● **Stored data entries**:
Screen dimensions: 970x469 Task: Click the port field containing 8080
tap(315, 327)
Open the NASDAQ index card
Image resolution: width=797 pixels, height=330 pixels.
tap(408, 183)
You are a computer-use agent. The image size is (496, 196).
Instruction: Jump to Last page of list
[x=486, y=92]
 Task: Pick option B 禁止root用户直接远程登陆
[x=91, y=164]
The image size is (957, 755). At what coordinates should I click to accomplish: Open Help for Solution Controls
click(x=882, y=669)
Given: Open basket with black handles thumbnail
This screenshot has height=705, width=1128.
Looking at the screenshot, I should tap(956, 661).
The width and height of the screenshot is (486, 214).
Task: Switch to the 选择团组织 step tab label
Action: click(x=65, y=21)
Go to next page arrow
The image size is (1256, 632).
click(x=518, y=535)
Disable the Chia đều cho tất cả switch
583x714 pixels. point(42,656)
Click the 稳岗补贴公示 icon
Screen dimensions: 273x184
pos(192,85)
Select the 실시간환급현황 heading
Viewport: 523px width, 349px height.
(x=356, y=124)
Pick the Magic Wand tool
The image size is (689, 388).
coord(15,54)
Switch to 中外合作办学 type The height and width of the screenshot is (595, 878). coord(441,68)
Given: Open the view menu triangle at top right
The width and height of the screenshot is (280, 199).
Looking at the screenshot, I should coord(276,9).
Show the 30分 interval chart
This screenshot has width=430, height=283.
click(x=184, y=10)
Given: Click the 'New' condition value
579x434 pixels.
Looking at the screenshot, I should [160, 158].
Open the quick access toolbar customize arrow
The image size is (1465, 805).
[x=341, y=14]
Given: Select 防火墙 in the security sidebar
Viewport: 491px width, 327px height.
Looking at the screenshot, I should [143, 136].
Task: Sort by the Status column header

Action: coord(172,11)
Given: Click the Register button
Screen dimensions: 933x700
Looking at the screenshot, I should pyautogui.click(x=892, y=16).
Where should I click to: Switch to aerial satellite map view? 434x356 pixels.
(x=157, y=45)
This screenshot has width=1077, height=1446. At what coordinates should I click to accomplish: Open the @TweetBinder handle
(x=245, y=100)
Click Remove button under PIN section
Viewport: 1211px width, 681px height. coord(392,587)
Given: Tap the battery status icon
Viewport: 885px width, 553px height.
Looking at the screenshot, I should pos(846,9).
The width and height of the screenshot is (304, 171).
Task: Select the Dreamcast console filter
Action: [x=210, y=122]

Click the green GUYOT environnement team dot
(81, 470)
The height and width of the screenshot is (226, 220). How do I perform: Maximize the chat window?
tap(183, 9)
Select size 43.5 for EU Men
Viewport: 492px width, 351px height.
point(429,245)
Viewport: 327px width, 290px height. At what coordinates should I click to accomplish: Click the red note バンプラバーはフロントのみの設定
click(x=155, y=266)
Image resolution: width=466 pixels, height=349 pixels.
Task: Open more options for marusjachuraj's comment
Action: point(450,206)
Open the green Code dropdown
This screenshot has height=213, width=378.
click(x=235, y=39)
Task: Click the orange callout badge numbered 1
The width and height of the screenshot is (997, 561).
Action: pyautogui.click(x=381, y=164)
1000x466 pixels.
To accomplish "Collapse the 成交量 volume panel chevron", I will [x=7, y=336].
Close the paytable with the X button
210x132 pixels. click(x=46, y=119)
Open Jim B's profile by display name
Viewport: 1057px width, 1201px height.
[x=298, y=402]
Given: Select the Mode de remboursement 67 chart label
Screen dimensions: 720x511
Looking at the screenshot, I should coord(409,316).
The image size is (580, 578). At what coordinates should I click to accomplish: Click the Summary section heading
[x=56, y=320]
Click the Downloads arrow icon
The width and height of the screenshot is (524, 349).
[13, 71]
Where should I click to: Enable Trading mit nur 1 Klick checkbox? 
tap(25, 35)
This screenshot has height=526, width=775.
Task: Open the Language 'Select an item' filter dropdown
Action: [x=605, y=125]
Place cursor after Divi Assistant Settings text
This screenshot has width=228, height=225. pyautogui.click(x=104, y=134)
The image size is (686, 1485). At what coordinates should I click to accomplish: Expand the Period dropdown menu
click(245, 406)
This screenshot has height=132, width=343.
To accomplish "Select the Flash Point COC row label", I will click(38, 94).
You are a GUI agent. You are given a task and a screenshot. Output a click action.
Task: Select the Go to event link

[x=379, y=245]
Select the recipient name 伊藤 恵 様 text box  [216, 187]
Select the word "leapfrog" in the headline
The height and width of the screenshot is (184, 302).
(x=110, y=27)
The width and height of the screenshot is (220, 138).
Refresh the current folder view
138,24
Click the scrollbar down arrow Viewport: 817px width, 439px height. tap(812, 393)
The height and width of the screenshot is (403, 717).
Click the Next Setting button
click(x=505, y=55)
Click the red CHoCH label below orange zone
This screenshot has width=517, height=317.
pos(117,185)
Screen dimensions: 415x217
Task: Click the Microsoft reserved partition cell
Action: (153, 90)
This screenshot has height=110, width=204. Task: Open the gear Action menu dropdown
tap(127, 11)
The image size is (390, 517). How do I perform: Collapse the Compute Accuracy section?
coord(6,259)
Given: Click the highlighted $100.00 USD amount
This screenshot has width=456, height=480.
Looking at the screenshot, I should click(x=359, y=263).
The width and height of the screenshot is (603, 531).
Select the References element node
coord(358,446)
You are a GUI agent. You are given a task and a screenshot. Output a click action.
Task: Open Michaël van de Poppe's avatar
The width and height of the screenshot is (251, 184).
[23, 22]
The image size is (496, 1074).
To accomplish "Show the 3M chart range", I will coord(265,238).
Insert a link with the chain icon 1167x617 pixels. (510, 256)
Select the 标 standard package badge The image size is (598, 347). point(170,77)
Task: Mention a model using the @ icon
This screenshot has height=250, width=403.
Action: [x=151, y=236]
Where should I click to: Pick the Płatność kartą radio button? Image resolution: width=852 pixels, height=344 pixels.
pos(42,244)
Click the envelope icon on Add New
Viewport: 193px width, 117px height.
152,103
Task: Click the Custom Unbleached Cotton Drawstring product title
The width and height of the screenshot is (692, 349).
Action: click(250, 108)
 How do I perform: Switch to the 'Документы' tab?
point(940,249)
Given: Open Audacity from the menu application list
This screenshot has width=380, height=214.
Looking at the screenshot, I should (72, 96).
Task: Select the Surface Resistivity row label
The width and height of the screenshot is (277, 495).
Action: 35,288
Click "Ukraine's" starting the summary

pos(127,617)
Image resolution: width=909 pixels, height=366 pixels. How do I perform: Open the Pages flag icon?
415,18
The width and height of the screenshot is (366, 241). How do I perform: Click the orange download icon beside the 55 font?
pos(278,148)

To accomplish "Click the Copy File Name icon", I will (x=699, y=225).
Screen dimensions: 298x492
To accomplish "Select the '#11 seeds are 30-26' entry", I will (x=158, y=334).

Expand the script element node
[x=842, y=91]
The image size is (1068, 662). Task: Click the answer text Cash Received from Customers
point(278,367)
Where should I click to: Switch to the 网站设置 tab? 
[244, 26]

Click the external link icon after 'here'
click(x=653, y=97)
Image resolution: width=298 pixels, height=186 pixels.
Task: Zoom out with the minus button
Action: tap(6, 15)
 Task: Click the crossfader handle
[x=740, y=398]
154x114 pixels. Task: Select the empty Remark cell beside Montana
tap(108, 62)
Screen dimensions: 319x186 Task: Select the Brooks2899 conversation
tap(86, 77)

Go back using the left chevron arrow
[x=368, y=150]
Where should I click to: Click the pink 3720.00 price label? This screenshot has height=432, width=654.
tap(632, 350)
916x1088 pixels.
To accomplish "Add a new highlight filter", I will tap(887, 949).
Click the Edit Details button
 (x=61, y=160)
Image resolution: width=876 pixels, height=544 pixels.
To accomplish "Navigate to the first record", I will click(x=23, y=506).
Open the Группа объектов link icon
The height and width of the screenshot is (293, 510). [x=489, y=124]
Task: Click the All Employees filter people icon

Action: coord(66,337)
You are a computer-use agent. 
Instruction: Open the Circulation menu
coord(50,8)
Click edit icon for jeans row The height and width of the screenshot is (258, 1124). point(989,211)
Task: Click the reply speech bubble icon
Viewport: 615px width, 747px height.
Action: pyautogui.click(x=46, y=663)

● **YOUR INSTRUCTIONS**:
Of all the entries above, retype exactly the lines from the line with "The image size is (496, 1074)." to the line with "Task: Click the Custom", both included, and no others.

● **YOUR RESPONSE**:
The image size is (496, 1074).
To accomplish "Show the 3M chart range", I will coord(265,238).
Insert a link with the chain icon 1167x617 pixels. (510, 256)
Select the 标 standard package badge The image size is (598, 347). point(170,77)
Task: Mention a model using the @ icon
This screenshot has height=250, width=403.
Action: [x=151, y=236]
Where should I click to: Pick the Płatność kartą radio button? Image resolution: width=852 pixels, height=344 pixels.
pos(42,244)
Click the envelope icon on Add New
Viewport: 193px width, 117px height.
152,103
Task: Click the Custom Unbleached Cotton Drawstring product title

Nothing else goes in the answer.